Last Updated Feb 17, 2016 7:22 PM EST
When Apple CEO Tim Cook announced that his company would fight a federal magistrate's order to access the data from a phone belonging to one of the terrorists in the San Bernardino shootings, it started a national debate over personal user privacy versus ensuring national security.
The main conflict between the two sides? The FBI has essentially asked Apple to create a backdoor enabling investigators to hack the passcode for the phone in question (an iPhone 5C), while Apple warns that would compromise security and could be used to access information on other users' devices.
Here are the main arguments both sides have been making:
For Apple, the most pressing concern is what precedent this sets for the future. The company fears that complying with this request would establish the possibility of a backdoor that could be used by third parties to access an unlimited number of devices in the future.
"The company is concerned that the government would ask for it [backdoor access] multiple times," CNET editor Dan Ackerman told CBS News. "Once it exists, then other governments could use it. The Chinese government will ask for it also, just as a prerequisite of Apple doing business in that country."
Ackerman added that, for Cook, the concern is that "once that genie is out of the bottle" there is essentially no going back.
Another main point for the company is the risk of dismantling encryption tools that have helped keep its customers' information safe over the years.
"Compromising the security of our personal information can ultimately put our personal safety at risk. That is why encryption has become so important to all of us," Cook wrote in a public letter to Apple customers. "For many years, we have used encryption to protect our customers' personal data because we believe it's the only way tot keep their information safe. We have even put that data out of our own reach, because we believe the contents of our iPhone are none of our business."
Cyberwarfare expert David Gewirtz said that Apple is pointing to a "valid risk" of potentially compromising user information down the line.
"What Apple is saying is that if they create a broken version of iOS with a backdoor (and let's be clear, there are and always have been jailbroken versions of iOS out there), then the Apple-provided version might fall into the wrong hands and be used on more than just one phone," Gewirtz wrote in an email to CBS News.
Another Silicon Valley giant, Google, is supporting Apple's view.
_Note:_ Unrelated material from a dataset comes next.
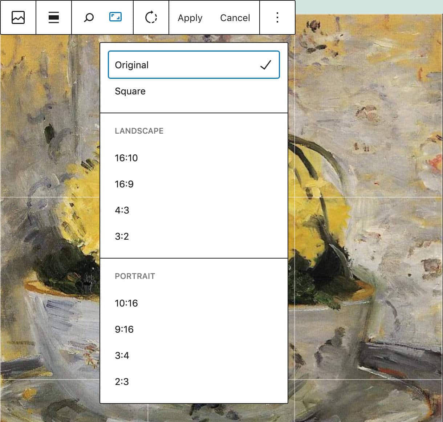Click the checkmark next to Original
The image size is (443, 422).
tap(266, 65)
Google CEO Sundar Pichai tweeted, "Important post by @tim_cook. Forcing companies to enable hacking could compromise users' privacy."
The Google CEO continued: "We know that law enforcement and intelligence agencies face significant challenges in protecting the public against crime and terrorism. We build secure products to keep your information safe and we give law enforcement access to data based on valid legal orders. But that's wholly different than requiring companies to enable hacking of customer devices & data. Could be a troubling precedent."
The FBI's argument
The argument from the FBI's end is that this is less an issue of securing private data on a phone and more of ensuring that all of the crucial intelligence in this particular case is collected.
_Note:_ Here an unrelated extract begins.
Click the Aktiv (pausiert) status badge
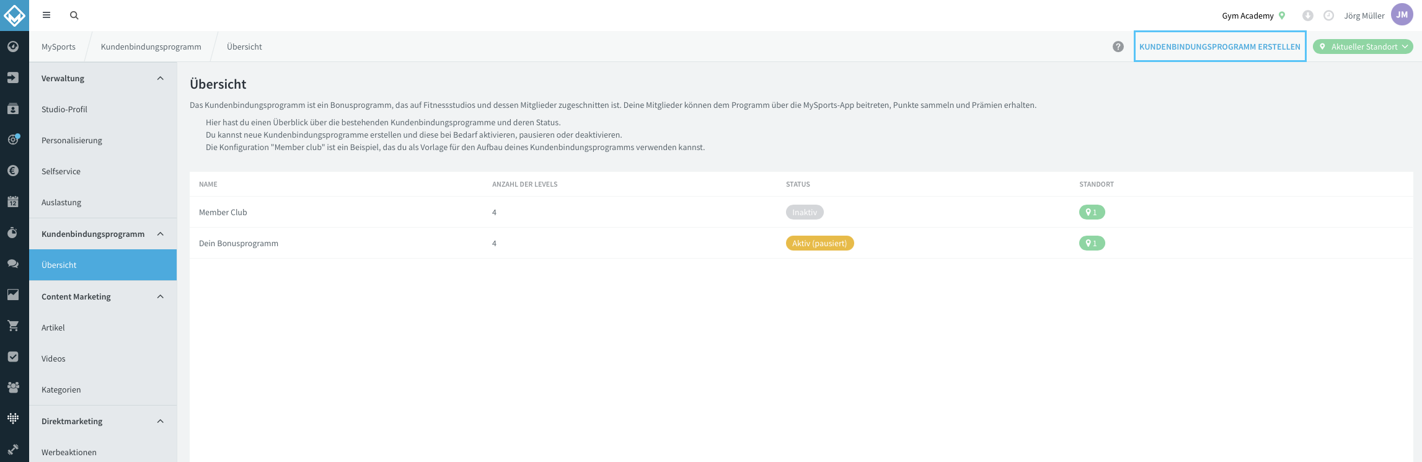1422x462 pixels. point(819,243)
"The government has a compelling reason to get into this phone. If Apple had a list of passwords, then they would be compelled to give it over," Ackerman said.
Given that the data the government needs still exists -- it just has to be unlocked from the phone -- there is justifiable frustration on the FBI's end at not being able to retrieve what is deemed important information, Ackerman said.
Last week, FBI Director James Comey testified before the Senate Intelligence Committee and discussed the frustration of not being able to access encrypted material for investigations. This effectively obstructs his team's counterterrorism efforts, he said.
Comey said it's a big problem when law enforcement officials who have a search warrant are unable to open a phone and access its data.
"It affects our counterterrorism work. San Bernardino, a very important investigation to us, we still have one of those killers' phones that we have not been able to open, and it's been over two months and we're still working on it," he said.
Security vs. privacy
The dilemma comes down to this, Gewirtz said: "Do we compromise security now for the expediency of easy investigation or do we preserve everyone's security at the possible risk that someone who has been secured is a bad guy?"